Editor | Politics
Dotted across homes in Britain are people who were witnesses to one of the most tumultuous events of the twentieth century. Yet their memory of India’s partition has been shrouded in silence. Kavita Puri’s father was twelve when he found himself one of the millions of Sikhs, Hindus and Muslims caught up in the devastating aftermath of a hastily drawn border. For seventy years he remained silent – like so many – about the horrors he had seen.
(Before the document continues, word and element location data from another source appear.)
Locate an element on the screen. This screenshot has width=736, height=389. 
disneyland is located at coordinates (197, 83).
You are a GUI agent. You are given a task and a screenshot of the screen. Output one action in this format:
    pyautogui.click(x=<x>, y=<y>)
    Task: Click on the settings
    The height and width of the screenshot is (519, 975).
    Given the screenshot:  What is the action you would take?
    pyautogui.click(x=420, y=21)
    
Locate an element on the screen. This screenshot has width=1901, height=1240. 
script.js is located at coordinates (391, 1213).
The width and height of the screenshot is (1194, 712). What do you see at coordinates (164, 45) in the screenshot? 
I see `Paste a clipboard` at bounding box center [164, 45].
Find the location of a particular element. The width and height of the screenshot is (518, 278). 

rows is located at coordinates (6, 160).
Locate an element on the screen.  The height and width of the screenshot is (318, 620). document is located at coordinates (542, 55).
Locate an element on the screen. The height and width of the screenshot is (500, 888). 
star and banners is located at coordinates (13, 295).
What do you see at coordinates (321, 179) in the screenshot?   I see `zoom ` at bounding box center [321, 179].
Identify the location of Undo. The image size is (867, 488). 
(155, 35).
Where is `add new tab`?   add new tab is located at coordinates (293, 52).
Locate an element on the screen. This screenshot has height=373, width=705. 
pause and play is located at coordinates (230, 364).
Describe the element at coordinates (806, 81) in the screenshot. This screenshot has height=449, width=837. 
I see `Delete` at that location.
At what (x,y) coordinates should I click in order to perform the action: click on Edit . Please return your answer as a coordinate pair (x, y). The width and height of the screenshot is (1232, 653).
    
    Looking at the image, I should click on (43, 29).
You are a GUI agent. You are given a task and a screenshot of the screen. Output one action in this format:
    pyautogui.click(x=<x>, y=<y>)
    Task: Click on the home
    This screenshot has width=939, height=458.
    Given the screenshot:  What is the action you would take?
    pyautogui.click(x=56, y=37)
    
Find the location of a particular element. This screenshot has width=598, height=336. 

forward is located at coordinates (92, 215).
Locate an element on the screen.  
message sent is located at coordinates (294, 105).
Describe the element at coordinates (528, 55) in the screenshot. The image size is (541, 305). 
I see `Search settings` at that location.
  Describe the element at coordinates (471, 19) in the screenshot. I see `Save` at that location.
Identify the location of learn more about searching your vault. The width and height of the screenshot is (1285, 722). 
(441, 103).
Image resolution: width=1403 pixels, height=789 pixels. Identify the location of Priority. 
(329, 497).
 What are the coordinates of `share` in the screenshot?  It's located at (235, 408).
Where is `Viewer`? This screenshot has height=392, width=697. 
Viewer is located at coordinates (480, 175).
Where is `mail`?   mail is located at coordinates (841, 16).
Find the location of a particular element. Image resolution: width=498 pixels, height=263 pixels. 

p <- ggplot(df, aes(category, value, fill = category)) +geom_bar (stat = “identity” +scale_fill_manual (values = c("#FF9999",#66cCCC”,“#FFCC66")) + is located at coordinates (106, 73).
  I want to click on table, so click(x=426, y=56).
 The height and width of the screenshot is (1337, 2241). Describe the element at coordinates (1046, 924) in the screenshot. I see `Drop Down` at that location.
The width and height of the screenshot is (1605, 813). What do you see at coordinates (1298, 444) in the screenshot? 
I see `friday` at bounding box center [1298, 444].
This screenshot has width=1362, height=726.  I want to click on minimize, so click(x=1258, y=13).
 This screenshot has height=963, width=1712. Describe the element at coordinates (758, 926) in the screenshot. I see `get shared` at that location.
When her father finally spoke out, opening up a forgotten part of Puri’s family history, she was compelled to seek out the stories of South Asians who were once subjects of the British Raj, and are now British citizens. Determined to preserve these accounts – of the end of Empire and the difficult birth of two nations – Puri records a series of remarkable first-hand testimonies, revealing partition’s enduring legacy in Britain today. With empathy, nuance and humanity, Puri weaves a breathtaking tapestry of human experience over a period of seven decades that trembles with life; an epic of ruptured families and friendships, extraordinary journeys and daring rescue missions that reverberates with pain, loss and compassion.
The division of the Indian subcontinent happened far away, but it is a very British story. Many of those affected by partition are now part of the fabric of British contemporary life. Partition Voices breaks the silence and confronts the difficult truths at the heart of Britain’s shared history with South Asia.
About the author
Kavita Puri is an award-winning journalist and radio broadcaster. Her landmark three-part series Partition Voices for BBC Radio 4 won the Royal Historical Society’s Radio and Podcast Award and its overall Public History Prize. Her critically-acclaimed Radio 4 series, Three Pounds in My Pocket, charted the migration of South Asians to post-war Britain. She is currently working on the third series. Kavita works as an executive producer in BBC TV Current Affairs where her projects have been recognised by the Royal Television Society and the Foreign Press Association. Prior to this, she worked at Newsnight. She studied Law at Cambridge University.